Every day, a significant amount of data related to weather, traffic, and social media undergo real-time processing.
In traditional cloud computing, this processing occurs on the cloud, raising concerns about issues such as leaks, communication delays, slow speeds, and higher power consumption.
Against this backdrop, “edge computing” presents a promising alternative solution.
Located near users, it aims to distribute computations, thereby reducing the load and speeding up data processing.
Specifically, edge AI, which involves AI processing at the edge, is expected to find applications in, for example, self-driving cars and machine anomaly prediction in factories.
However, for effective edge computing, efficient and computationally cost-effective technology is needed.
One promising option is reservoir computing, a computational method designed for processing signals that are recorded over time.
It can transform these signals into complex patterns using reservoirs that respond nonlinearly to them.
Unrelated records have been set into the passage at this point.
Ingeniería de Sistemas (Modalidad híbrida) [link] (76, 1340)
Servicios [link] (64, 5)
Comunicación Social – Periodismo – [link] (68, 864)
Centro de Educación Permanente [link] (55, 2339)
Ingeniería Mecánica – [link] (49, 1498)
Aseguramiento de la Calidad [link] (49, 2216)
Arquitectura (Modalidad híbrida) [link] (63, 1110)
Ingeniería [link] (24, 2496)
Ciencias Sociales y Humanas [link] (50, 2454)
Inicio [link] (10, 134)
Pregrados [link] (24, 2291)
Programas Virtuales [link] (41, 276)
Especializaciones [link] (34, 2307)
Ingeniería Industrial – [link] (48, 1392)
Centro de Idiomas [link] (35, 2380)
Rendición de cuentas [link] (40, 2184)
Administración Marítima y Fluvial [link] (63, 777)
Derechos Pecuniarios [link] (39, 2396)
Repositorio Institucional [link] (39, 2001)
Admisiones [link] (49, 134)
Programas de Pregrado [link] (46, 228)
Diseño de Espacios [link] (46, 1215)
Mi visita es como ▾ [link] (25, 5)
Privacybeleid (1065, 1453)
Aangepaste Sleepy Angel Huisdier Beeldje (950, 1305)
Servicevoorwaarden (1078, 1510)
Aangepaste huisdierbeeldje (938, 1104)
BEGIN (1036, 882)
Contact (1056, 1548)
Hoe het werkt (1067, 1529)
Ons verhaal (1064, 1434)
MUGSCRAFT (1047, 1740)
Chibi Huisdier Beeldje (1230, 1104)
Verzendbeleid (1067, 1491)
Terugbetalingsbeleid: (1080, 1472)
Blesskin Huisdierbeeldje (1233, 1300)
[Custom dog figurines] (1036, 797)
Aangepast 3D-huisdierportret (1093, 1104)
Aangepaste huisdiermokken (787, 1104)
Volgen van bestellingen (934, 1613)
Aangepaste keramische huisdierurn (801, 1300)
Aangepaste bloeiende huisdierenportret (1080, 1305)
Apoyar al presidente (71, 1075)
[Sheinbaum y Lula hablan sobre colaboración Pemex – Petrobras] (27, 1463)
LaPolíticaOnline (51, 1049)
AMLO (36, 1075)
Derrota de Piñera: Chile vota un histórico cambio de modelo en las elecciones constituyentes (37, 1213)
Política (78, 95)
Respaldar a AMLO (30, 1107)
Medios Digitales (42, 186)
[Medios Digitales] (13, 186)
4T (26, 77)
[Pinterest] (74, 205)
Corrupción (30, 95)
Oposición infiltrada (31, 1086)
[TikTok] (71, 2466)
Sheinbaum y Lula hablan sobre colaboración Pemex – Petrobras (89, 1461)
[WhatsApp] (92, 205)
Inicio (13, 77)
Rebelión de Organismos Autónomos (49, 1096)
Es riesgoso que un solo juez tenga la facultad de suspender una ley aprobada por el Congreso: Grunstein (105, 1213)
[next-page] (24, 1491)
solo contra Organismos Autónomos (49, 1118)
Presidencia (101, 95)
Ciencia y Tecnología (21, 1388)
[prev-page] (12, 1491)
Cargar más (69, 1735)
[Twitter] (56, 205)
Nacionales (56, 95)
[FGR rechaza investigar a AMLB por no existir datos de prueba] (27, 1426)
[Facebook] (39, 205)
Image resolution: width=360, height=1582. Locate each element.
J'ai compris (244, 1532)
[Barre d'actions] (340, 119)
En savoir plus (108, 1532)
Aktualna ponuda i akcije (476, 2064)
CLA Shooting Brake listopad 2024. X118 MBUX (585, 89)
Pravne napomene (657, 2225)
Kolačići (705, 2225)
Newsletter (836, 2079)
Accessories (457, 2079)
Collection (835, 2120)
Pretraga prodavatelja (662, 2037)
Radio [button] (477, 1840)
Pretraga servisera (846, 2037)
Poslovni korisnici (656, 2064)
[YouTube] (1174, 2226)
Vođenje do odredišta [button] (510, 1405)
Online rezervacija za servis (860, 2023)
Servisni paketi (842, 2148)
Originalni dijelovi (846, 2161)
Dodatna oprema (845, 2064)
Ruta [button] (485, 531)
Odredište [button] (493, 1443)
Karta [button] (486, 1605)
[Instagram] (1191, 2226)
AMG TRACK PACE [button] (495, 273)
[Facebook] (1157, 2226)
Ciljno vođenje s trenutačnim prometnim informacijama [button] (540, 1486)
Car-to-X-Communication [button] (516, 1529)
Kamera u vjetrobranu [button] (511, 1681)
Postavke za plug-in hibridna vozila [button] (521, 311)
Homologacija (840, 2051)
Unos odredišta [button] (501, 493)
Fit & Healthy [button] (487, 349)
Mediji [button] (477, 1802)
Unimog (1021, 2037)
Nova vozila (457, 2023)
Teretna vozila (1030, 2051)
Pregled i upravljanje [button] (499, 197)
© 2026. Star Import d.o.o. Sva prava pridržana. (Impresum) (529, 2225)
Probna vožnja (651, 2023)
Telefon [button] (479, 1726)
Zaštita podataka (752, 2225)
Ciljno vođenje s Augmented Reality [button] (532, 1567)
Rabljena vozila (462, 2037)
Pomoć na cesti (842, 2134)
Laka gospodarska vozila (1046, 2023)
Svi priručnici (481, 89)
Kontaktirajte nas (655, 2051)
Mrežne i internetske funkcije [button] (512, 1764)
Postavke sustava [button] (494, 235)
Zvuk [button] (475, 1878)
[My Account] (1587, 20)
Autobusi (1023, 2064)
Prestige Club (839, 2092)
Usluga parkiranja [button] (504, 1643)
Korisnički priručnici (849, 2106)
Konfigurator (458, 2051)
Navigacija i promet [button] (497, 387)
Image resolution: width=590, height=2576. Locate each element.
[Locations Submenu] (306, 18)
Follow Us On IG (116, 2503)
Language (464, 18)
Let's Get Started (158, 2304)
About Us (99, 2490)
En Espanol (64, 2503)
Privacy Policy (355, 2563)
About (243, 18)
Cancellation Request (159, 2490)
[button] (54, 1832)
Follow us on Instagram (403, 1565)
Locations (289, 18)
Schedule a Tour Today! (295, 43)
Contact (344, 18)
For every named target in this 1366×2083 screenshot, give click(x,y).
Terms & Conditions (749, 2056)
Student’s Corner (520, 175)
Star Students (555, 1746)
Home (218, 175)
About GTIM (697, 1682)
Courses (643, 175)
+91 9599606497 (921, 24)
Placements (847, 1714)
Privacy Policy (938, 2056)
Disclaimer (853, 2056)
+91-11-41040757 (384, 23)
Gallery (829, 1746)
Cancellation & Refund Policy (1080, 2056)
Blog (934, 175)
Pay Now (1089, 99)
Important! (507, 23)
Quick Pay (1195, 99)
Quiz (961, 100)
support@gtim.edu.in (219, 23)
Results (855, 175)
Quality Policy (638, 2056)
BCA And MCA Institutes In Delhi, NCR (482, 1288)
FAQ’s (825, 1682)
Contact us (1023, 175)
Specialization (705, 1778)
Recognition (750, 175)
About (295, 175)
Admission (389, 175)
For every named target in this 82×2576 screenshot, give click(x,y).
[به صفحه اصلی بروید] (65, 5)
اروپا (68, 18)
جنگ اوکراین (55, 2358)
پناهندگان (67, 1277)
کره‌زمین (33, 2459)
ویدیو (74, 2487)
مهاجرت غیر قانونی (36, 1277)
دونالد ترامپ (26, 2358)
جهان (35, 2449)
In particular, physical reservoirs, which use the dynamics of physical systems, are both computationally cost-effective and efficient.
However, their ability to process signals in real time is limited by the natural relaxation time of the physical system.
This limits real-time processing and requires adjustments for best learning performance.
Recently, Professor Kentaro Kinoshita, a member of the Faculty of Advanced Engineering and the Department of Applied Physics at the Tokyo University of Science (TUS), and Mr. Yutaro Yamazaki from the Graduate School of Science and the same department at TUS developed an optical device with features that support physical reservoir computing and allow real-time signal processing across a broad range of timescales within a single device.